Wills was small but built. I had almost half a foot on him and most of the other guys, too. Only a few matched me in height. When I’d arrived, I’d been skinny compared to them but after ten months of lifting and a prison job in construction, I’d bulked up.
Wills’d shoved his hands into my chest, but I hadn’t budged except to raise my eyebrows. He’d backed off, schooling me loudly enough for everyone to hear. “Don’t tell me how to take care of my daughter. Respect.”
Respect. Number one rule in the yard. People my size got more passes than most, but that alone didn’t earn me respect. I had to command it. I couldn’t take any shit.
Wills used my cigarette to light his. He pointed to a spot on the page, but his hand shook so badly, I wouldn’t’ve been able to read it if I’d cared enough to try. “Right here,” he said, butt dangling from the corner of his mouth. “‘You won’t see Kaya again until she’s eighteen,’” he read aloud. “‘By then she’ll probably be two kids deep because of you, and you won’t even be there to experience it.’” Wills looked up at me. “How fucked is that?”
“Fucked,” I agreed.
“Cecelia was the only woman I ever loved.” He aimed his beady eyes at me, and they flashed with excitement. “Too bad she turned out to be such a cunt.”
I wiped sweat from my temple with my sleeve. “Fuck off, Wills.”
“Aw, come on, Sutter. Don’t be such a pussy. Just once, I’d like to hear you rail against that blonde bitch of yours.”

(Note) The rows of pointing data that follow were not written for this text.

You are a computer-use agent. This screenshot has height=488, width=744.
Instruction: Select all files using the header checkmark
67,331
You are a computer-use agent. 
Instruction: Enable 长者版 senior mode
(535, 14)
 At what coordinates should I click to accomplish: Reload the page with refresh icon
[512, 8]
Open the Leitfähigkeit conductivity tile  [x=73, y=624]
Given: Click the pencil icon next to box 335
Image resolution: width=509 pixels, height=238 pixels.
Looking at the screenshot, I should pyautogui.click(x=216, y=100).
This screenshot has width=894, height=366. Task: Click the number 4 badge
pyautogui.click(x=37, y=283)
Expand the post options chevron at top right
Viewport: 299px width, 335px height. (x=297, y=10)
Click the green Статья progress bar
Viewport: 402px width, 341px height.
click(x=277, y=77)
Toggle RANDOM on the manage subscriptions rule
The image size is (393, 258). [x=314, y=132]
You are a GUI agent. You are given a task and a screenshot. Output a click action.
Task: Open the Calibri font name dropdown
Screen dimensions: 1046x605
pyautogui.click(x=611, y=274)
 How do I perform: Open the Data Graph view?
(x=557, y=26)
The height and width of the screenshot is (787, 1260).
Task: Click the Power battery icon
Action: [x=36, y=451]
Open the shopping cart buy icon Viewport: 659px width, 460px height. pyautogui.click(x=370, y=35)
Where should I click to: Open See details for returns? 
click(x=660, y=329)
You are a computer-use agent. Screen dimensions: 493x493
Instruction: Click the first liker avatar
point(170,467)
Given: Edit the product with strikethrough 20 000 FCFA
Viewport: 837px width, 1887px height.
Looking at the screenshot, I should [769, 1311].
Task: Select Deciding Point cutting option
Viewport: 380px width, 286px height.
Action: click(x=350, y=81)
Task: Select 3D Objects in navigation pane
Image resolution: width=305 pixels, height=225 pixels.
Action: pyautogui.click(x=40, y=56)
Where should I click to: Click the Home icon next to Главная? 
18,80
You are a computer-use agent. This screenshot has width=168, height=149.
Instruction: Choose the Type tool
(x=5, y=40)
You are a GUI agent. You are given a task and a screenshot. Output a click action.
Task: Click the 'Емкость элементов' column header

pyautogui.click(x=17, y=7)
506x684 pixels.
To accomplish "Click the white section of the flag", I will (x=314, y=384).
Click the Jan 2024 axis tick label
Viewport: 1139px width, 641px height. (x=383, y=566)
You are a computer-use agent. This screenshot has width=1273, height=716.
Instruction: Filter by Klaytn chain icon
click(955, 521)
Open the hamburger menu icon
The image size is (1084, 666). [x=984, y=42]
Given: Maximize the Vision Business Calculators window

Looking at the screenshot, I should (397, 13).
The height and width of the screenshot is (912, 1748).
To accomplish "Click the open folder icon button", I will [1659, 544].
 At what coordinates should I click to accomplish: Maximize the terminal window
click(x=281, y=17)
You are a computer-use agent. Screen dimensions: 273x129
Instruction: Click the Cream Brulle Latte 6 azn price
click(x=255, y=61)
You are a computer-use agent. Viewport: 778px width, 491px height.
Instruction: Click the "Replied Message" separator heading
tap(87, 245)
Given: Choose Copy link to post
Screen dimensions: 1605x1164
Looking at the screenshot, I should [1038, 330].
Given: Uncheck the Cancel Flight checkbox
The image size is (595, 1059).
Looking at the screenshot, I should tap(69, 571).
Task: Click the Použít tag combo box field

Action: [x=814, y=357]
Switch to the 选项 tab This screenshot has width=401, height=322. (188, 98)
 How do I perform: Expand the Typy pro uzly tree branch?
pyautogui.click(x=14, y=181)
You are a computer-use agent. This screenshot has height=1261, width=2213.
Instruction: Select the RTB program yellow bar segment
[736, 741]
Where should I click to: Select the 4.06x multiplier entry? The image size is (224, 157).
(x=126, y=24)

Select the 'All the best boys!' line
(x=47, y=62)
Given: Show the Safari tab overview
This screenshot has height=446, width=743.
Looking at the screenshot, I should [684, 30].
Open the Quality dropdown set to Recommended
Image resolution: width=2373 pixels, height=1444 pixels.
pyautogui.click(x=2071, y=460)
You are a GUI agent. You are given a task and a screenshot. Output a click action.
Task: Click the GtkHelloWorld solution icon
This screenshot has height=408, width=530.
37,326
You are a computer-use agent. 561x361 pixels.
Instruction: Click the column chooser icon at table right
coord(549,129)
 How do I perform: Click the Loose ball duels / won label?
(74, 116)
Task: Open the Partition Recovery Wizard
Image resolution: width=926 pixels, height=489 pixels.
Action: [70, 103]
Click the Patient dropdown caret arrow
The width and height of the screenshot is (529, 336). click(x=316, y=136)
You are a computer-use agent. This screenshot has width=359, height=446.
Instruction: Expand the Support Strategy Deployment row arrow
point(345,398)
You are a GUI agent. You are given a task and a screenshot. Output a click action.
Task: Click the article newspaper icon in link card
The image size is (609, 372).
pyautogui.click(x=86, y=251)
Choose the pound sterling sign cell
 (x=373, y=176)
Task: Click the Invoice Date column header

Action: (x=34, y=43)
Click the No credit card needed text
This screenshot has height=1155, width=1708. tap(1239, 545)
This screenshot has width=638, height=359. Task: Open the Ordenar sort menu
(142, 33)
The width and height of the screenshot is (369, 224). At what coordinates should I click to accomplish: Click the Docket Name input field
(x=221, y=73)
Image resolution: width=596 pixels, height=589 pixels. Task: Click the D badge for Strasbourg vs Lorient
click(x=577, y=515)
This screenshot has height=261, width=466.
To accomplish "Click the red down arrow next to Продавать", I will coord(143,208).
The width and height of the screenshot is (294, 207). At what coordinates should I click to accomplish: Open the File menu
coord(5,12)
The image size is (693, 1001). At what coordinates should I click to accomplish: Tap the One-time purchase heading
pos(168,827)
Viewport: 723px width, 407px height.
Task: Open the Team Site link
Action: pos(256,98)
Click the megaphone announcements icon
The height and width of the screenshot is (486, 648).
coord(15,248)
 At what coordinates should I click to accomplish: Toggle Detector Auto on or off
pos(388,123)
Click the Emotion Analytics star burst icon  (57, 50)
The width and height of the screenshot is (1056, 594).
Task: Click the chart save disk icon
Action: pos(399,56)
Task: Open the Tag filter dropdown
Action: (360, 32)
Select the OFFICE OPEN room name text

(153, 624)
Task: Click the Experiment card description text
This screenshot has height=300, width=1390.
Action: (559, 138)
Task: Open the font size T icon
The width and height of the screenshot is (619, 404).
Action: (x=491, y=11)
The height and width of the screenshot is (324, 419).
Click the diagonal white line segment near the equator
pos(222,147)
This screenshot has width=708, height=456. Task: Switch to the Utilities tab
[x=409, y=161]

I had to let his shit-talking roll off my back or it’d get me into trouble, and now that I could almost taste freedom, I had to watch my temper. Instead of beating his ass, I got him where it hurt by ripping the cigarette out of his hand and flicking it into the dirt.
He scrambled after it, popping it right back into his mouth. “Asshole.”
The guys talked a lot of shit about who they’d fucked, how, and the ways they’d been fucked over by the women in their lives, and no matter how hard I tried to ignore it, my mind always went to the same place—my sister, my aunt, my mom. Lake and Tiffany. I never spoke of them in there. The guys could be brutal. Sinister. Especially from where they stood, behind bars, already ensnared by the law.
I took my last hit of nicotine right on schedule and tossed the butt. With the hem of my shirt, I cleaned my face of dust and sweat as I went to sit outside the visitor’s room.
I waited thirty minutes to hear my name. “Sutter,” CO Jameson called. “Your blonde’s here.”
I’d stopped keeping track of time, but I always knew the first and last Friday of each month thanks to “my blonde.” Not only had she scheduled work to have those days off, but she drove three hours each way to be here, and that was about as much as anyone had done for me lately. Maybe since I’d left my aunt’s at eighteen.